* _What you have to do_: Every record must be retyped exactly as it reads.

----- Information shown -----

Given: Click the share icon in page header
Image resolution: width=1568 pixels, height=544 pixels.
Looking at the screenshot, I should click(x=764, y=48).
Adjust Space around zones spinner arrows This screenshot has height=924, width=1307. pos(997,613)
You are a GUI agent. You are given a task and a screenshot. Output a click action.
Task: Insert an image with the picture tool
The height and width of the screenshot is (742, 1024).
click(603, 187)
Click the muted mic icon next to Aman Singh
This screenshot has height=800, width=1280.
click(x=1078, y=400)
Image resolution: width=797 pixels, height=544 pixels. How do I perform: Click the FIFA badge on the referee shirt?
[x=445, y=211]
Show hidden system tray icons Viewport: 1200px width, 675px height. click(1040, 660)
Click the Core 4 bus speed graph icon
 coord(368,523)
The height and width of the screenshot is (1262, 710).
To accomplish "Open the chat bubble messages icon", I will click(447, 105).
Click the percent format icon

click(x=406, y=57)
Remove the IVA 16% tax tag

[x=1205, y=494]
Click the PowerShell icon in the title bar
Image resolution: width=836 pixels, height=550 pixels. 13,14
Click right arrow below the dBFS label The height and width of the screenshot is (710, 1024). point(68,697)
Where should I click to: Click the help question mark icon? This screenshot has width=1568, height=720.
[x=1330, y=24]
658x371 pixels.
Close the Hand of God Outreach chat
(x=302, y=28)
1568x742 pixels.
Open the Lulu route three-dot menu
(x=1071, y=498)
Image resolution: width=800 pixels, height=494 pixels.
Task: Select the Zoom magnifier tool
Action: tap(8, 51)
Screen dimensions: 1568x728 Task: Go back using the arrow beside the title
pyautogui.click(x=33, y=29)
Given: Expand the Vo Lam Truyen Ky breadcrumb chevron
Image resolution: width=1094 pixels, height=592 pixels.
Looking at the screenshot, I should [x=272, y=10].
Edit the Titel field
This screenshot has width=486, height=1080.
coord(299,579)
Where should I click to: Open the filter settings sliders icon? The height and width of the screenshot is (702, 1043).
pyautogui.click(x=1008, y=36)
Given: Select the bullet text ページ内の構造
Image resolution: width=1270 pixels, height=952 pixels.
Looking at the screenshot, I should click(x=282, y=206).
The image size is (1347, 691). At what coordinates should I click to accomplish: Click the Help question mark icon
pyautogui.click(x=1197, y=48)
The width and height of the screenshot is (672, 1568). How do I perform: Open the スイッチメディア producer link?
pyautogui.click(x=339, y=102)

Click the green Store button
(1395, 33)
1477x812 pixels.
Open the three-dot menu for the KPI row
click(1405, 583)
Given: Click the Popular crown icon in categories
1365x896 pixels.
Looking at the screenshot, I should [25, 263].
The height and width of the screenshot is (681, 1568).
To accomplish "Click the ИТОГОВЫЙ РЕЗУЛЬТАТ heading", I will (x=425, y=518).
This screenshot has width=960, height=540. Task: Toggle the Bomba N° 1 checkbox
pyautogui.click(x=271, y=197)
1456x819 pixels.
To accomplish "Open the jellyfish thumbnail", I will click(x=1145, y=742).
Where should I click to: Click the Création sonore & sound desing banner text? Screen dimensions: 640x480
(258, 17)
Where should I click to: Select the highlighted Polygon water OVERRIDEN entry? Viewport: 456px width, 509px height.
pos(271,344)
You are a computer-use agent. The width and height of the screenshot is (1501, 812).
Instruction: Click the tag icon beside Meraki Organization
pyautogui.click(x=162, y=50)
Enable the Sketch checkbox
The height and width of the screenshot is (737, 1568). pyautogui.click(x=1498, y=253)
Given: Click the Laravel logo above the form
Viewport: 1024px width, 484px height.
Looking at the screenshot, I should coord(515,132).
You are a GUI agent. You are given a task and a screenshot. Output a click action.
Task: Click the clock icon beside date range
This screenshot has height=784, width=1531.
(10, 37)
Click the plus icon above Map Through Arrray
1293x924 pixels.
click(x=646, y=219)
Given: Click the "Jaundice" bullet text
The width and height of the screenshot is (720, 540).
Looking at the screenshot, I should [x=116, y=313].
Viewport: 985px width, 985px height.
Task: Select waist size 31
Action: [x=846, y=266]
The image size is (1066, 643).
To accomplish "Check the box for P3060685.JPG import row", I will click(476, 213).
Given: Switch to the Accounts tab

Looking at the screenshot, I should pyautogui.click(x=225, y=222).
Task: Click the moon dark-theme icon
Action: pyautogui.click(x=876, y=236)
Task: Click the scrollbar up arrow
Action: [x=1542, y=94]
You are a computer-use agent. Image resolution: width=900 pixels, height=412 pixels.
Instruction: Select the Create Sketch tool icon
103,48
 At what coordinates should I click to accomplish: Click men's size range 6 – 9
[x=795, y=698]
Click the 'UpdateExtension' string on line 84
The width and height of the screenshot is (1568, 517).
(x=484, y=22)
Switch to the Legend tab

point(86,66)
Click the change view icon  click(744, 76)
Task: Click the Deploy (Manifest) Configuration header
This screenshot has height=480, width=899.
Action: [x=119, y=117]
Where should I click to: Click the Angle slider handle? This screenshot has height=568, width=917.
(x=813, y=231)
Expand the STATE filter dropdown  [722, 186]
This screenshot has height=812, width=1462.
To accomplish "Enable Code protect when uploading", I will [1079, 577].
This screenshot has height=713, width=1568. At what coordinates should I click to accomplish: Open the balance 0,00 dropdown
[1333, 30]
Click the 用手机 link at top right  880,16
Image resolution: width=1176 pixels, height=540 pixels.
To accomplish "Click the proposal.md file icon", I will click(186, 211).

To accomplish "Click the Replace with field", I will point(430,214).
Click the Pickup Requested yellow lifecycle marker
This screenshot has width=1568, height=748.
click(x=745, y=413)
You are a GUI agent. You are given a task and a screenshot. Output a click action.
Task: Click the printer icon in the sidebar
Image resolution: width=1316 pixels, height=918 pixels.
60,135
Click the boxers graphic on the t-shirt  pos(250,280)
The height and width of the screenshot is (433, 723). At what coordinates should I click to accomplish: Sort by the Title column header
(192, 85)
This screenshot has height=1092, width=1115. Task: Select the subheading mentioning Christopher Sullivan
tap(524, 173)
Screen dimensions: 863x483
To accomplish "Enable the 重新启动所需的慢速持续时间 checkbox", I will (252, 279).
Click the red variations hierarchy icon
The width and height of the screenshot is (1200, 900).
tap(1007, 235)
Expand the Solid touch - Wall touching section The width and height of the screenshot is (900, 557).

-----

* _Result of this task_:
Given: Click the share icon in page header
Image resolution: width=1568 pixels, height=544 pixels.
Looking at the screenshot, I should click(x=764, y=48).
Adjust Space around zones spinner arrows This screenshot has height=924, width=1307. pos(997,613)
You are a GUI agent. You are given a task and a screenshot. Output a click action.
Task: Insert an image with the picture tool
The height and width of the screenshot is (742, 1024).
click(603, 187)
Click the muted mic icon next to Aman Singh
This screenshot has height=800, width=1280.
click(x=1078, y=400)
Image resolution: width=797 pixels, height=544 pixels. How do I perform: Click the FIFA badge on the referee shirt?
[x=445, y=211]
Show hidden system tray icons Viewport: 1200px width, 675px height. click(1040, 660)
Click the Core 4 bus speed graph icon
 coord(368,523)
The height and width of the screenshot is (1262, 710).
To accomplish "Open the chat bubble messages icon", I will click(447, 105).
Click the percent format icon

click(x=406, y=57)
Remove the IVA 16% tax tag

[x=1205, y=494]
Click the PowerShell icon in the title bar
Image resolution: width=836 pixels, height=550 pixels. 13,14
Click right arrow below the dBFS label The height and width of the screenshot is (710, 1024). point(68,697)
Where should I click to: Click the help question mark icon? This screenshot has width=1568, height=720.
[x=1330, y=24]
658x371 pixels.
Close the Hand of God Outreach chat
(x=302, y=28)
1568x742 pixels.
Open the Lulu route three-dot menu
(x=1071, y=498)
Image resolution: width=800 pixels, height=494 pixels.
Task: Select the Zoom magnifier tool
Action: tap(8, 51)
Screen dimensions: 1568x728 Task: Go back using the arrow beside the title
pyautogui.click(x=33, y=29)
Given: Expand the Vo Lam Truyen Ky breadcrumb chevron
Image resolution: width=1094 pixels, height=592 pixels.
Looking at the screenshot, I should [x=272, y=10].
Edit the Titel field
This screenshot has width=486, height=1080.
coord(299,579)
Where should I click to: Open the filter settings sliders icon? The height and width of the screenshot is (702, 1043).
pyautogui.click(x=1008, y=36)
Given: Select the bullet text ページ内の構造
Image resolution: width=1270 pixels, height=952 pixels.
Looking at the screenshot, I should click(x=282, y=206).
The image size is (1347, 691). At what coordinates should I click to accomplish: Click the Help question mark icon
pyautogui.click(x=1197, y=48)
The width and height of the screenshot is (672, 1568). How do I perform: Open the スイッチメディア producer link?
pyautogui.click(x=339, y=102)

Click the green Store button
(1395, 33)
1477x812 pixels.
Open the three-dot menu for the KPI row
click(1405, 583)
Given: Click the Popular crown icon in categories
1365x896 pixels.
Looking at the screenshot, I should [25, 263].
The height and width of the screenshot is (681, 1568).
To accomplish "Click the ИТОГОВЫЙ РЕЗУЛЬТАТ heading", I will (x=425, y=518).
This screenshot has width=960, height=540. Task: Toggle the Bomba N° 1 checkbox
pyautogui.click(x=271, y=197)
1456x819 pixels.
To accomplish "Open the jellyfish thumbnail", I will click(x=1145, y=742).
Where should I click to: Click the Création sonore & sound desing banner text? Screen dimensions: 640x480
(258, 17)
Where should I click to: Select the highlighted Polygon water OVERRIDEN entry? Viewport: 456px width, 509px height.
pos(271,344)
You are a computer-use agent. The width and height of the screenshot is (1501, 812).
Instruction: Click the tag icon beside Meraki Organization
pyautogui.click(x=162, y=50)
Enable the Sketch checkbox
The height and width of the screenshot is (737, 1568). pyautogui.click(x=1498, y=253)
Given: Click the Laravel logo above the form
Viewport: 1024px width, 484px height.
Looking at the screenshot, I should coord(515,132).
You are a GUI agent. You are given a task and a screenshot. Output a click action.
Task: Click the clock icon beside date range
This screenshot has height=784, width=1531.
(10, 37)
Click the plus icon above Map Through Arrray
1293x924 pixels.
click(x=646, y=219)
Given: Click the "Jaundice" bullet text
The width and height of the screenshot is (720, 540).
Looking at the screenshot, I should [x=116, y=313].
Viewport: 985px width, 985px height.
Task: Select waist size 31
Action: [x=846, y=266]
The image size is (1066, 643).
To accomplish "Check the box for P3060685.JPG import row", I will click(476, 213).
Given: Switch to the Accounts tab

Looking at the screenshot, I should pyautogui.click(x=225, y=222).
Task: Click the moon dark-theme icon
Action: pyautogui.click(x=876, y=236)
Task: Click the scrollbar up arrow
Action: [x=1542, y=94]
You are a computer-use agent. Image resolution: width=900 pixels, height=412 pixels.
Instruction: Select the Create Sketch tool icon
103,48
 At what coordinates should I click to accomplish: Click men's size range 6 – 9
[x=795, y=698]
Click the 'UpdateExtension' string on line 84
The width and height of the screenshot is (1568, 517).
(x=484, y=22)
Switch to the Legend tab

point(86,66)
Click the change view icon  click(744, 76)
Task: Click the Deploy (Manifest) Configuration header
This screenshot has height=480, width=899.
Action: [x=119, y=117]
Where should I click to: Click the Angle slider handle? This screenshot has height=568, width=917.
(x=813, y=231)
Expand the STATE filter dropdown  [722, 186]
This screenshot has height=812, width=1462.
To accomplish "Enable Code protect when uploading", I will [1079, 577].
This screenshot has height=713, width=1568. At what coordinates should I click to accomplish: Open the balance 0,00 dropdown
[1333, 30]
Click the 用手机 link at top right  880,16
Image resolution: width=1176 pixels, height=540 pixels.
To accomplish "Click the proposal.md file icon", I will click(186, 211).

To accomplish "Click the Replace with field", I will point(430,214).
Click the Pickup Requested yellow lifecycle marker
This screenshot has width=1568, height=748.
click(x=745, y=413)
You are a GUI agent. You are given a task and a screenshot. Output a click action.
Task: Click the printer icon in the sidebar
Image resolution: width=1316 pixels, height=918 pixels.
60,135
Click the boxers graphic on the t-shirt  pos(250,280)
The height and width of the screenshot is (433, 723). At what coordinates should I click to accomplish: Sort by the Title column header
(192, 85)
This screenshot has height=1092, width=1115. Task: Select the subheading mentioning Christopher Sullivan
tap(524, 173)
Screen dimensions: 863x483
To accomplish "Enable the 重新启动所需的慢速持续时间 checkbox", I will (252, 279).
Click the red variations hierarchy icon
The width and height of the screenshot is (1200, 900).
tap(1007, 235)
Expand the Solid touch - Wall touching section The width and height of the screenshot is (900, 557).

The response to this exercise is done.